In a sign of three seasons -- campaign, wedding and graduation -- President Barack Obama's campaign launched a new fundraising tool this week allowing supporters to set up a gift registry to solicit donations to the president's re-election campaign.
After signing up for a registry, the bride-to-be or college graduate is asked to set a fund-raising goal, name their registry and a personal message to possible gift givers. The page then allows you to share it with friends via email, Facebook and Twitter.
"Got a birthday, anniversary, or wedding coming up? Let your friends know how important this election is to you-register with Obama 2012, and ask for a donation in lieu of a gift," reads the campaign website. "It's a great way to support the President on your big day.
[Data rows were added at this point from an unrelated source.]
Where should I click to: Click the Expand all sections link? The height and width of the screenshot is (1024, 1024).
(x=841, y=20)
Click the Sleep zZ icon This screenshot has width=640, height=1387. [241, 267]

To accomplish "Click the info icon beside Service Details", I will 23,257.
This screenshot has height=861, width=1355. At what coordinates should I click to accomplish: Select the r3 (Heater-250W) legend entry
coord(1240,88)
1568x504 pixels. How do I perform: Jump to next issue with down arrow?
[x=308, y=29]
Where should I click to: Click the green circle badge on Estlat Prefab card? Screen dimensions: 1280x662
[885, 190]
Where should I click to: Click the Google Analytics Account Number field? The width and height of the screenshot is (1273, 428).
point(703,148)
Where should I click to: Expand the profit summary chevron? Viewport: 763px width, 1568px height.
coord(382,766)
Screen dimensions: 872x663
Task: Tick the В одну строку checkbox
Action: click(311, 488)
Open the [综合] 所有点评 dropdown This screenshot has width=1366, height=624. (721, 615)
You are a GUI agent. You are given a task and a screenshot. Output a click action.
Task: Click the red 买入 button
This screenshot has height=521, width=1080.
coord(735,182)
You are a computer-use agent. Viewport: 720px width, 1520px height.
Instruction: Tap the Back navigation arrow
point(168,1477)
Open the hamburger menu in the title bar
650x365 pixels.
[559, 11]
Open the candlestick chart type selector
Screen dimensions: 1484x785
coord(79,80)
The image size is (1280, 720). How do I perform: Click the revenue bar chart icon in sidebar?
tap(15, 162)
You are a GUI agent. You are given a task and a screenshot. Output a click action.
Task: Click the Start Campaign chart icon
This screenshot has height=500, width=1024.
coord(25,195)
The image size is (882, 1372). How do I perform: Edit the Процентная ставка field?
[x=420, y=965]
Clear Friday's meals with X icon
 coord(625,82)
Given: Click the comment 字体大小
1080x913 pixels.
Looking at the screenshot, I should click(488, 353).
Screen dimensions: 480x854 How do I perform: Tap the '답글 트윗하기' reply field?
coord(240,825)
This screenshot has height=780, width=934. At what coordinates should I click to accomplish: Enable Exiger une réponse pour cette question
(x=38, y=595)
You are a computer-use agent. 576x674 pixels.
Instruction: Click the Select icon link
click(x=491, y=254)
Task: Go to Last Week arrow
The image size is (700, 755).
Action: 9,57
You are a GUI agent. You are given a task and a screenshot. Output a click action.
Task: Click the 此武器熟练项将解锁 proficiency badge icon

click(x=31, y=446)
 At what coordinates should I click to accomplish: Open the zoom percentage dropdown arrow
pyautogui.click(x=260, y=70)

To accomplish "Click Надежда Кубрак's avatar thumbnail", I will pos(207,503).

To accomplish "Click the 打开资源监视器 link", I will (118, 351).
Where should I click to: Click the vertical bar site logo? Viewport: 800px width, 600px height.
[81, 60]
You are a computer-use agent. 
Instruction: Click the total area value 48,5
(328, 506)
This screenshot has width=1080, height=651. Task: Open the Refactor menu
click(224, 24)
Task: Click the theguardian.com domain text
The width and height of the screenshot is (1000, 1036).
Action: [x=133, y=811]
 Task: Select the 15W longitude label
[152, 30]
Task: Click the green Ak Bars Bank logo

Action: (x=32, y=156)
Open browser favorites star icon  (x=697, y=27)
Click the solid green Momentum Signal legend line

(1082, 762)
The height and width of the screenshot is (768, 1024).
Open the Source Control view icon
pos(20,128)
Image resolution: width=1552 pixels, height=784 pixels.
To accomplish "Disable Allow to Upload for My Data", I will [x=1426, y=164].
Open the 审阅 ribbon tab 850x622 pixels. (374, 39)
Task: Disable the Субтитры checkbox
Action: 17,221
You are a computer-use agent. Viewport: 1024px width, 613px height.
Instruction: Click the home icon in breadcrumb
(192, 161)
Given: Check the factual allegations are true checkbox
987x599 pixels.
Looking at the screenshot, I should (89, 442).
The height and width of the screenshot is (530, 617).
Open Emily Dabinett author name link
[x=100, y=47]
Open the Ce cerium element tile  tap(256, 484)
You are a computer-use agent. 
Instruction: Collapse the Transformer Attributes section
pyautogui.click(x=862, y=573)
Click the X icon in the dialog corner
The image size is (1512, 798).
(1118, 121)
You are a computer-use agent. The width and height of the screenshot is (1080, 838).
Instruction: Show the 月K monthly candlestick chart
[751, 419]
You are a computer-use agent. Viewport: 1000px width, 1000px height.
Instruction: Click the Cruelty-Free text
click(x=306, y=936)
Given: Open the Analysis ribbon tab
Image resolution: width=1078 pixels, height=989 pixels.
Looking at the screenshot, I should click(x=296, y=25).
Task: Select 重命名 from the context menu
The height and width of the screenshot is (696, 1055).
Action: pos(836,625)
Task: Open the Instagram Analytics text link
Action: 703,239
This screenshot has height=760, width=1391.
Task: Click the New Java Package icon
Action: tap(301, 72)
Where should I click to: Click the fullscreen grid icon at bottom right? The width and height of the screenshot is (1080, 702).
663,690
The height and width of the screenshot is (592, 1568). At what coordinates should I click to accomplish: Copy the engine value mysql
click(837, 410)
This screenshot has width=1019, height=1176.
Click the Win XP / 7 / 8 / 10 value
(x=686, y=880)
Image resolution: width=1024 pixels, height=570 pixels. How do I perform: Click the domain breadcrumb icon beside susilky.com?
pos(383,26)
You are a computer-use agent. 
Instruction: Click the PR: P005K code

Plus, it's a gift that we can all appreciate-and goes a lot further than a gravy bowl."
The fundraising option has become the butt of many jokes.
"If you're a supporter, you tell your loved ones instead of giving you a gift, you'd like them to donate money to the Obama campaign which is a great way for people to lie about getting you a present," said Jimmy Kimmel on his late night talk show. "On the website it says, quote, a campaign donation goes a lot farther than a gravy bowl. Not if you like gravy, it doesn't. Without a gravy bowl, where else do I keep my gravy?"
But comics are not the only people calling out the Obama campaign.
"Is this what the office of the President of the United States has come to? Pandering for wedding and birthday money," questioned Richard Henkle in the comment section of the campaign's announcement. So far, the announcement has received almost 1,400 comments.
"My 6-year-old just lost a lower incisor," Todd Aglialoro joked about the program. "He's going to be so excited when the tooth fairy leaves him an Obama-Biden donation receipt in his name!"
Through May, the Obama campaign has out-raised the presumptive Republican nominee Mitt Romney's campaign $261 million to $123 million.
The tide in fund-raising, however, may be turning. In May alone the Romney campaign raised $77 million to the Obama campaign's $60 million. This was the first time Romney's haul had surpassed Obama's in a given month.
But these monthly numbers pale in comparison to the final amounts that both campaigns hope to raise.
Senior advisers to Obama's campaign told reporters last Friday that they foresee Romney raising over $1 billion this year -- and possibly $100 million this month.
That follows months of rumors that Obama, who raised $778 million last cycle, might hit $1 billion for his re-election bid -- something his campaign advisers have rejected.